• **Work required**
Update the records below by replacing every "Describe the element" with "Name the element", and leave everything else unchanged.

• **Data to process**

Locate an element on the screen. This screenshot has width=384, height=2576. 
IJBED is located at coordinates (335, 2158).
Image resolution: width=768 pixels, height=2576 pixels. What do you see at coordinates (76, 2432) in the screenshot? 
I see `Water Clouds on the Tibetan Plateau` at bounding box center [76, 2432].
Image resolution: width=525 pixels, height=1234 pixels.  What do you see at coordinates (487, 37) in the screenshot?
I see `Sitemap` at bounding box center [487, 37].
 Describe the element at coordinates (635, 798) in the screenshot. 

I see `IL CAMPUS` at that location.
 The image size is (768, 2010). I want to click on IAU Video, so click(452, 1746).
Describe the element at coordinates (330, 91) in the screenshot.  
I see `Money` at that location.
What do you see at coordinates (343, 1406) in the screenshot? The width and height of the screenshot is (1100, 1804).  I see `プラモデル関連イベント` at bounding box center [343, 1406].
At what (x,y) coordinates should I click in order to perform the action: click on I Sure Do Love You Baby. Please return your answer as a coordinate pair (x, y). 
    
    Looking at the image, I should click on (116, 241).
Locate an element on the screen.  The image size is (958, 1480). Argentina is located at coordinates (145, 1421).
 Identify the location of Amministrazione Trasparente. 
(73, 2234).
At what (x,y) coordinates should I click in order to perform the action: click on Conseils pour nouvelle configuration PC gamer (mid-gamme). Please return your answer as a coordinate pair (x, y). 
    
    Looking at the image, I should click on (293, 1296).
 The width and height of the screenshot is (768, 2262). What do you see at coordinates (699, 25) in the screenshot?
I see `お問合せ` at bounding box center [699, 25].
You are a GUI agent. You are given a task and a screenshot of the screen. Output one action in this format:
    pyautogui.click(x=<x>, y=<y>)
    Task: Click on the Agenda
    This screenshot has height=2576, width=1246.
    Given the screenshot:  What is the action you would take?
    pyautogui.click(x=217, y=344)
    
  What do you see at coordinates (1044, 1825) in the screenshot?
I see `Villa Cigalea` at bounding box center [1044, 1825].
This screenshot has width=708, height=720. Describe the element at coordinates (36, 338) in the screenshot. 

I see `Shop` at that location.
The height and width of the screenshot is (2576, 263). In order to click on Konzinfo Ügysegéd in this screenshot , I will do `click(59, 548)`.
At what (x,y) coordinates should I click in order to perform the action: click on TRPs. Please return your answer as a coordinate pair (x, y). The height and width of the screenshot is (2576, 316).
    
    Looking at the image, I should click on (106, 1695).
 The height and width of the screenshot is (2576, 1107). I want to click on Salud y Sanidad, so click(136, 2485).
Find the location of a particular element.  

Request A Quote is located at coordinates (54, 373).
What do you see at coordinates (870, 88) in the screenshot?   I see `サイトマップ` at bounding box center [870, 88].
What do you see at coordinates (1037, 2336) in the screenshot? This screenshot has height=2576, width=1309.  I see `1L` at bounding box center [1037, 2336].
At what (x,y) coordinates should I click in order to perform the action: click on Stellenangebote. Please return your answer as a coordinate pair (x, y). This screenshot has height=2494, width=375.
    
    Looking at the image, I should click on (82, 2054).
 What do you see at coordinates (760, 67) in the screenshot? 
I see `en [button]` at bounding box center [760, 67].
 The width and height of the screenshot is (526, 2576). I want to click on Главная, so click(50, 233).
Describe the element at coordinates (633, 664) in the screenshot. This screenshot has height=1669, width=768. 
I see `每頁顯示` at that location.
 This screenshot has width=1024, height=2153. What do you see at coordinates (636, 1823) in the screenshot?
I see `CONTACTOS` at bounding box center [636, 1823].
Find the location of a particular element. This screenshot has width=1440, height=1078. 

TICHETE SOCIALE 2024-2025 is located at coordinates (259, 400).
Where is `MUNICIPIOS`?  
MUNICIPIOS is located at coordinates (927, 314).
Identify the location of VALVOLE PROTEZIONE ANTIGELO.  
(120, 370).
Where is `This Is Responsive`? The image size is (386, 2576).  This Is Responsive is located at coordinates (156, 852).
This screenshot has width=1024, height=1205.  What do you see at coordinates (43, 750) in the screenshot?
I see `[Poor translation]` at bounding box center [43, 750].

• **Solution to the problem**
Locate an element on the screen. This screenshot has width=384, height=2576. 
IJBED is located at coordinates (335, 2158).
Image resolution: width=768 pixels, height=2576 pixels. What do you see at coordinates (76, 2432) in the screenshot? 
I see `Water Clouds on the Tibetan Plateau` at bounding box center [76, 2432].
Image resolution: width=525 pixels, height=1234 pixels.  What do you see at coordinates (487, 37) in the screenshot?
I see `Sitemap` at bounding box center [487, 37].
 Name the element at coordinates (635, 798) in the screenshot. 

I see `IL CAMPUS` at that location.
 The image size is (768, 2010). I want to click on IAU Video, so click(452, 1746).
Name the element at coordinates (330, 91) in the screenshot.  
I see `Money` at that location.
What do you see at coordinates (343, 1406) in the screenshot? The width and height of the screenshot is (1100, 1804).  I see `プラモデル関連イベント` at bounding box center [343, 1406].
At what (x,y) coordinates should I click in order to perform the action: click on I Sure Do Love You Baby. Please return your answer as a coordinate pair (x, y). 
    
    Looking at the image, I should click on (116, 241).
Locate an element on the screen.  The image size is (958, 1480). Argentina is located at coordinates (145, 1421).
 Identify the location of Amministrazione Trasparente. 
(73, 2234).
At what (x,y) coordinates should I click in order to perform the action: click on Conseils pour nouvelle configuration PC gamer (mid-gamme). Please return your answer as a coordinate pair (x, y). 
    
    Looking at the image, I should click on (293, 1296).
 The width and height of the screenshot is (768, 2262). What do you see at coordinates (699, 25) in the screenshot?
I see `お問合せ` at bounding box center [699, 25].
You are a GUI agent. You are given a task and a screenshot of the screen. Output one action in this format:
    pyautogui.click(x=<x>, y=<y>)
    Task: Click on the Agenda
    This screenshot has height=2576, width=1246.
    Given the screenshot:  What is the action you would take?
    pyautogui.click(x=217, y=344)
    
  What do you see at coordinates (1044, 1825) in the screenshot?
I see `Villa Cigalea` at bounding box center [1044, 1825].
This screenshot has width=708, height=720. Name the element at coordinates (36, 338) in the screenshot. 

I see `Shop` at that location.
The height and width of the screenshot is (2576, 263). In order to click on Konzinfo Ügysegéd in this screenshot , I will do `click(59, 548)`.
At what (x,y) coordinates should I click in order to perform the action: click on TRPs. Please return your answer as a coordinate pair (x, y). The height and width of the screenshot is (2576, 316).
    
    Looking at the image, I should click on (106, 1695).
 The height and width of the screenshot is (2576, 1107). I want to click on Salud y Sanidad, so click(136, 2485).
Find the location of a particular element.  

Request A Quote is located at coordinates (54, 373).
What do you see at coordinates (870, 88) in the screenshot?   I see `サイトマップ` at bounding box center [870, 88].
What do you see at coordinates (1037, 2336) in the screenshot? This screenshot has height=2576, width=1309.  I see `1L` at bounding box center [1037, 2336].
At what (x,y) coordinates should I click in order to perform the action: click on Stellenangebote. Please return your answer as a coordinate pair (x, y). This screenshot has height=2494, width=375.
    
    Looking at the image, I should click on (82, 2054).
 What do you see at coordinates (760, 67) in the screenshot? 
I see `en [button]` at bounding box center [760, 67].
 The width and height of the screenshot is (526, 2576). I want to click on Главная, so click(50, 233).
Name the element at coordinates (633, 664) in the screenshot. This screenshot has height=1669, width=768. 
I see `每頁顯示` at that location.
 This screenshot has width=1024, height=2153. What do you see at coordinates (636, 1823) in the screenshot?
I see `CONTACTOS` at bounding box center [636, 1823].
Find the location of a particular element. This screenshot has width=1440, height=1078. 

TICHETE SOCIALE 2024-2025 is located at coordinates (259, 400).
Where is `MUNICIPIOS`?  
MUNICIPIOS is located at coordinates (927, 314).
Identify the location of VALVOLE PROTEZIONE ANTIGELO.  
(120, 370).
Where is `This Is Responsive`? The image size is (386, 2576).  This Is Responsive is located at coordinates (156, 852).
This screenshot has width=1024, height=1205.  What do you see at coordinates (43, 750) in the screenshot?
I see `[Poor translation]` at bounding box center [43, 750].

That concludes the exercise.